Lysates were centrifuged (14,000 rpm) for 10 min at 4 °C, and the protein concentration was determined using BCA protein assay reagent (Thermo Fisher Scientific, Brebières, France). Cell lysates were analyzed by Western blot. Immunoblots were revealed using PXi4 GeneSys imaging system.
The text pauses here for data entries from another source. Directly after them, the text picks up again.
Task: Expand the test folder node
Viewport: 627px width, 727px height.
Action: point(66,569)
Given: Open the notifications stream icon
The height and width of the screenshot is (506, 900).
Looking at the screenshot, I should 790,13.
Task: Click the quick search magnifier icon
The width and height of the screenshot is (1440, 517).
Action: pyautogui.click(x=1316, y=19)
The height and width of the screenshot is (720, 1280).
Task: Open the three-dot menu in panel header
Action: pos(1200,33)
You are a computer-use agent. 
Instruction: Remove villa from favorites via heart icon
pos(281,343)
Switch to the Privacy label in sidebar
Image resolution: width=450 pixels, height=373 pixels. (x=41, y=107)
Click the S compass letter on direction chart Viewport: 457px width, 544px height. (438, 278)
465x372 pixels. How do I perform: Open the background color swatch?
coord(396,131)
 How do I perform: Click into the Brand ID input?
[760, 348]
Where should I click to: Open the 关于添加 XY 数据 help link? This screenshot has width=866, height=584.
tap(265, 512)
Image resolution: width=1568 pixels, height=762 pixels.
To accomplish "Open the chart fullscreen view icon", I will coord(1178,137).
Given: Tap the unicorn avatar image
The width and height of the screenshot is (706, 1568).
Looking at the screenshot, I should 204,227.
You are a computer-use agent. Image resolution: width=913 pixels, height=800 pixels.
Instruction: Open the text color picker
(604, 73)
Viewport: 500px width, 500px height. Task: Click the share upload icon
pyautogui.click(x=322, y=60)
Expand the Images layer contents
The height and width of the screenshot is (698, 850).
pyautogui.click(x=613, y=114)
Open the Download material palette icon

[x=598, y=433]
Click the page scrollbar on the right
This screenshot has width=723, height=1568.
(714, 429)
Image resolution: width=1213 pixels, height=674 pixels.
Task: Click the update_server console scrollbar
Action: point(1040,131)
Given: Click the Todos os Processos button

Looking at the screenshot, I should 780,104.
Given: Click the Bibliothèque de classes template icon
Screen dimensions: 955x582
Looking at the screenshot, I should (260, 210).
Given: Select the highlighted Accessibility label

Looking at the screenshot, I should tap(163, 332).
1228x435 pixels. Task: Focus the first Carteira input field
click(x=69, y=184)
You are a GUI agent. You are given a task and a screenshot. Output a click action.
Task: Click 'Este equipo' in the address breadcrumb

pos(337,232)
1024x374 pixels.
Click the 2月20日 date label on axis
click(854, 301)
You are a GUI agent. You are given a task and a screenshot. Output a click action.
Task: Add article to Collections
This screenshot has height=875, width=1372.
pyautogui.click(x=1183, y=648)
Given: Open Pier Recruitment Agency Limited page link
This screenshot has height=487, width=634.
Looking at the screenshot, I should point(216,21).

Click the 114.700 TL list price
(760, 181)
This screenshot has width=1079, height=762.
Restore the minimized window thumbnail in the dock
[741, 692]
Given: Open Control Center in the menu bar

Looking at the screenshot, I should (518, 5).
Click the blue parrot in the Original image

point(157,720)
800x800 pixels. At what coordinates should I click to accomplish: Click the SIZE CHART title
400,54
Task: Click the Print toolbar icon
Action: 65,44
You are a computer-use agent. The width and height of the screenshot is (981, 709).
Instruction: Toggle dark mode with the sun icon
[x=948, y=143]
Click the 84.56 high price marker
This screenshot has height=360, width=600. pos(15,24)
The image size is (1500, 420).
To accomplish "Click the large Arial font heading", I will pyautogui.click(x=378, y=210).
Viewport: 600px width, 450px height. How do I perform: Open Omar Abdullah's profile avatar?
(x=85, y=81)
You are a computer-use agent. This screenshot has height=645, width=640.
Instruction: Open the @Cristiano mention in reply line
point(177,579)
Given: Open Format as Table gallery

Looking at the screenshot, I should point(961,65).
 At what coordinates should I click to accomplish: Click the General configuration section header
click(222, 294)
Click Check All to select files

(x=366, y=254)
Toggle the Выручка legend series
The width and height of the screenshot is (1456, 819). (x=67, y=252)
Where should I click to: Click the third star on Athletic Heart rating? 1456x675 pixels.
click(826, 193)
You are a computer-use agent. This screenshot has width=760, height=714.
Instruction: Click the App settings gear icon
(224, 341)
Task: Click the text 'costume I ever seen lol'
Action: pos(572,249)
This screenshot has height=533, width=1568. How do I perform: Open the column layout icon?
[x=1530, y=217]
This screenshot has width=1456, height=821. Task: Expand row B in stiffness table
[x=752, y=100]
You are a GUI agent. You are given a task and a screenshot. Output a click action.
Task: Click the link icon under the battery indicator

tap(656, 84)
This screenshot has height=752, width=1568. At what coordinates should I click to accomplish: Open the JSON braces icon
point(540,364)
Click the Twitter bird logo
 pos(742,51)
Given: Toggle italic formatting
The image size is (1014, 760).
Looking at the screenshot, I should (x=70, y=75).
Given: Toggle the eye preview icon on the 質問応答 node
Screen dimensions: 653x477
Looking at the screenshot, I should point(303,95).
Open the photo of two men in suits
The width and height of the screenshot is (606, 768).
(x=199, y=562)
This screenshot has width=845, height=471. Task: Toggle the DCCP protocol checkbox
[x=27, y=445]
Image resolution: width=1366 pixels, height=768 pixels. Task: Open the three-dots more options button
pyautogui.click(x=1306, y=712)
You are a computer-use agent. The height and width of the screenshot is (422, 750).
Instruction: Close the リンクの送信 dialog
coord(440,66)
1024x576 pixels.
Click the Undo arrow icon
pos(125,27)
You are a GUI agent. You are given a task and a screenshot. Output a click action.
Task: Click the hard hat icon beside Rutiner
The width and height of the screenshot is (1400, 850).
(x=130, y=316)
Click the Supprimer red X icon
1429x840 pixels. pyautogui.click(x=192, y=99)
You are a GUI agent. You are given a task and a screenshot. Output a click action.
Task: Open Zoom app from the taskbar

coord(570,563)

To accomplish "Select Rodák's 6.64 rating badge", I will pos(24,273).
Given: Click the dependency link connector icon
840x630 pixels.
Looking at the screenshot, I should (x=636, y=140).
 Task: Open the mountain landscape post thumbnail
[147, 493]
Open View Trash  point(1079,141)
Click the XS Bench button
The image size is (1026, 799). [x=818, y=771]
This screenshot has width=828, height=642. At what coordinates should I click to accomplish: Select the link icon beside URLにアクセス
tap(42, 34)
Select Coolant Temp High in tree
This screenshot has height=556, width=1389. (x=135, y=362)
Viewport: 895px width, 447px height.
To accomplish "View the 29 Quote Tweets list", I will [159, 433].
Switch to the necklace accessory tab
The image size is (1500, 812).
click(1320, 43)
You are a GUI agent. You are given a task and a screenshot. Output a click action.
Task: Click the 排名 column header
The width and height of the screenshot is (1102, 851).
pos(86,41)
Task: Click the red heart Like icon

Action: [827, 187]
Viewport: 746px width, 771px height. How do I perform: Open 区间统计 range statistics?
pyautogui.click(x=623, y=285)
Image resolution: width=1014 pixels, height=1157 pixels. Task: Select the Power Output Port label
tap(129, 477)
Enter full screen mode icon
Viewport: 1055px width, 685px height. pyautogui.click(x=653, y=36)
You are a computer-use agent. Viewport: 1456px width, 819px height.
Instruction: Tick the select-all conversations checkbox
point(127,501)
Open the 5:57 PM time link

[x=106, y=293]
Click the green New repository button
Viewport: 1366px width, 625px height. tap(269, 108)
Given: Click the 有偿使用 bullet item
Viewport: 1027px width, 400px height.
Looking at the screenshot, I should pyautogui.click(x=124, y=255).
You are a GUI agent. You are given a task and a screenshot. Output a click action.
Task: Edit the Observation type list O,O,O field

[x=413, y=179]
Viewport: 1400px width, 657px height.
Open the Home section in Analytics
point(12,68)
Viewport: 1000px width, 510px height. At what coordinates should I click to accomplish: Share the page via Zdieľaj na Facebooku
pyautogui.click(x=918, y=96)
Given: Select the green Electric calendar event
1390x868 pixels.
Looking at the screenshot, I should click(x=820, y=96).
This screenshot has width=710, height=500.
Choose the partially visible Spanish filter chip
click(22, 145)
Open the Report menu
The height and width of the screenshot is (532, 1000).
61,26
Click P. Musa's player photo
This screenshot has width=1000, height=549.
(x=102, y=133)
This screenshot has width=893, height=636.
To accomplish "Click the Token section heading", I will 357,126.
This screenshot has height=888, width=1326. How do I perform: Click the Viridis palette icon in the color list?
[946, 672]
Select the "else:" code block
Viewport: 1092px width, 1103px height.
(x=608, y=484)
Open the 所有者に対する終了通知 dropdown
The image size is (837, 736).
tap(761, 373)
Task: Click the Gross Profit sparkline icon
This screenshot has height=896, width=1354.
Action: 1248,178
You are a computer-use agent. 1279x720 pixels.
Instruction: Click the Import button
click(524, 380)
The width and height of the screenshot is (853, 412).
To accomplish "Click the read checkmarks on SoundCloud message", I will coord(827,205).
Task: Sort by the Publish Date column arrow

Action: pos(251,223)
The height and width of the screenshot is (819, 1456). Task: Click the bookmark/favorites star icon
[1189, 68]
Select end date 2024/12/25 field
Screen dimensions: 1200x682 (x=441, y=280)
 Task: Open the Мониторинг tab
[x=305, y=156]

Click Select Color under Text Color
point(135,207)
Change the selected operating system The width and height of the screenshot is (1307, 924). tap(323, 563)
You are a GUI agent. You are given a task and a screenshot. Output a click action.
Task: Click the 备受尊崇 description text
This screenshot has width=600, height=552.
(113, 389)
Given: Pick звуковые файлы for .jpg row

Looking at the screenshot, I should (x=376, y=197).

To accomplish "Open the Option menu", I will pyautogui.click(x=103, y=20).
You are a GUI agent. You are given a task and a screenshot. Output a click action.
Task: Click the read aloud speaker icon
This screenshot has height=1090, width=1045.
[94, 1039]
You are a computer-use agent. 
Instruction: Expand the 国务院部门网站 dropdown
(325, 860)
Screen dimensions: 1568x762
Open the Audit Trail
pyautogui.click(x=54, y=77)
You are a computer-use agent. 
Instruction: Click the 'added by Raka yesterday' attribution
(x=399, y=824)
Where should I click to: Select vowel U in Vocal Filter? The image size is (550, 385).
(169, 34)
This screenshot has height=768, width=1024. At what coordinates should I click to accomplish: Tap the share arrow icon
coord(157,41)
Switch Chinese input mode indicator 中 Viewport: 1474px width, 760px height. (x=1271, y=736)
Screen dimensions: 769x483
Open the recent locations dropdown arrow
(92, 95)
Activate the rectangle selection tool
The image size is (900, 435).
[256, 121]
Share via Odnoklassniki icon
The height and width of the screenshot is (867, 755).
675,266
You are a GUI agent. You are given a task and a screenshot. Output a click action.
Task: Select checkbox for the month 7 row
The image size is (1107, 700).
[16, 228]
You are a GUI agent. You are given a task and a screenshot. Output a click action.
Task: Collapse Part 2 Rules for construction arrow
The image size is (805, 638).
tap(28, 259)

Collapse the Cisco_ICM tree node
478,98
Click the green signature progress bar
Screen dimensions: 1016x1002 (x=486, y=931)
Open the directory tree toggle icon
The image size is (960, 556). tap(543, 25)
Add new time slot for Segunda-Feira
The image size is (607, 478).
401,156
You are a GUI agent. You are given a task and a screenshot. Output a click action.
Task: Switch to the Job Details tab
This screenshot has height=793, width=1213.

Quantifications were realized using GeneTools or Fiji softwares38.

Determination of IL-1β contents

IL-1β amount in cell culture media was determined by ELISA kit according manufacturer instructions (eBioscienceSAS, Mouse IL-1 beta Elisa Ready-SET-GO®).

Measurement of Reactive Oxygen Species

Measurement was performed at 70–80% confluences using CM-H2DCFDA (5-(and 6) chloromethyl-2,7- dichlorodihydro-fluorescin diacetate, acetyl-ester; Invitrogen) in full medium at final concentrations of 10 µM for 45 minutes in the dark at 37 °C. After solubilization by sonification, ROS content was determined at excitation and emission wavelengths of 495 nm and 525 nm. ROS measurement was normalized with protein concentration determined using BCA protein assay reagent.

Real-time quantitative PCR analysis

RNA was isolated from cells or epididymal adipose tissue (TRIZOL, Invitrogen), and cDNA was synthesised using Transcriptor first strand cDNA synthesis kit (Roche Diagnostics, Meylan, France). Real-time quantitative PCR was performed with sequence detection systems (StepOne, Applied Biosystems) and SYBR Green dye. Gene expression values were calculated based on the comparative cycle threshold Ct method (2−ΔΔCt). Levels of mRNA were normalized to the expression value of the housekeeping gene 36B4 and expressed relative to the mean of the group of controls. The primer sequence can be obtained upon request.

Statistical analysis

Data are expressed as the mean +/− SEM. Statistical analysis was performed using GraphPad Prism. Differences among groups were compared using ANOVA with post-hoc analysis for multiple comparisons and Student’s t test when there were only two groups. p value < 0.05 is considered as significant.